Avukatların görev sırasındaki veya görevden doğan suçlarından dolayı Adalet Bakanlığının kovuşturma iznine bağlı olarak, anılan Yasanın 59. maddesi uyarınca suçun işlendiği yere en yakın ağır ceza mahkemesi başsavcısı tarafından düzenlenen iddianame üzerine aynı yer ağır ceza mahkemesince son soruşturmanın açılmasına ya da açılmasına yer olmadığına karar verilmektedir. 1136 sayılı Yasanın 60/1. maddesinde ise "59. maddede yazılı mahkemelerin tutuklama veya salıverilmeye yahut son soruşturmanın açılmasına yer olmadığına dair kararlarına karşı Cumhuriyet savcısı veya sanık tarafından genel hükümler uyarınca itiraz olunabileceği" belirtilmiştir.

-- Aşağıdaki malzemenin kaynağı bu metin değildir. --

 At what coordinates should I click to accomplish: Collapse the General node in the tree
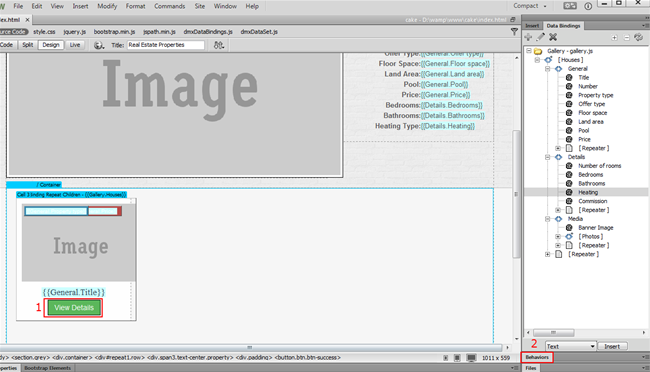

Görüldüğü üzere, özel soruşturma yönteminin düzenlendiği 60/1. maddesi ile son soruşturmanın açılmasına yer olmadığına ilişkin karara kimin itiraz edeceği sorunu açıklığa kavuşturulup, yalnızca sanık veya Cumhuriyet savcısının itiraz edebileceği kabul edilmiş, ancak itiraz yöntemi bakımından genel hükümlere gönderme yapılmıştır. Bu durumda, incelenen dosyada suçtan zarar gören yakınanın itiraz hakkının bulunmadığı kabul edilmelidir. Bu nedenle, özel yasasındaki hükümle düzenlenen bir konuda, genel soruşturma ve kovuşturma yöntemiyle ilgili olarak, suçtan zarar gören yakınanın da yasa yollarına başvuru hakkı bulunduğunu düzenleyen CMK"nın 260/1. maddesi hükmünün uygulanma olanağı bulunmadığı gözetilerek itirazın reddi yerine kabulüne karar verilmesinin yasaya aykırı olması nedeniyle kanun yararına bozma istemi yerinde görüldüğünden, Yozgat Ağır Ceza Mahkemesinin 05/12/2017 tarihli ve 2017/559 değişik iş sayılı kararının , 5271 sayılı Ceza Muhakemesi Kanunu"nun 309. maddesinin 3. fıkrası uyarınca BOZULMASINA, aynı maddenin 4. fıkra (a) bendi uyarınca sonraki işlemlerin yerel mahkemece yerine getirilmesine, 01/03/2021 tarihinde oybirliğiyle karar verildi.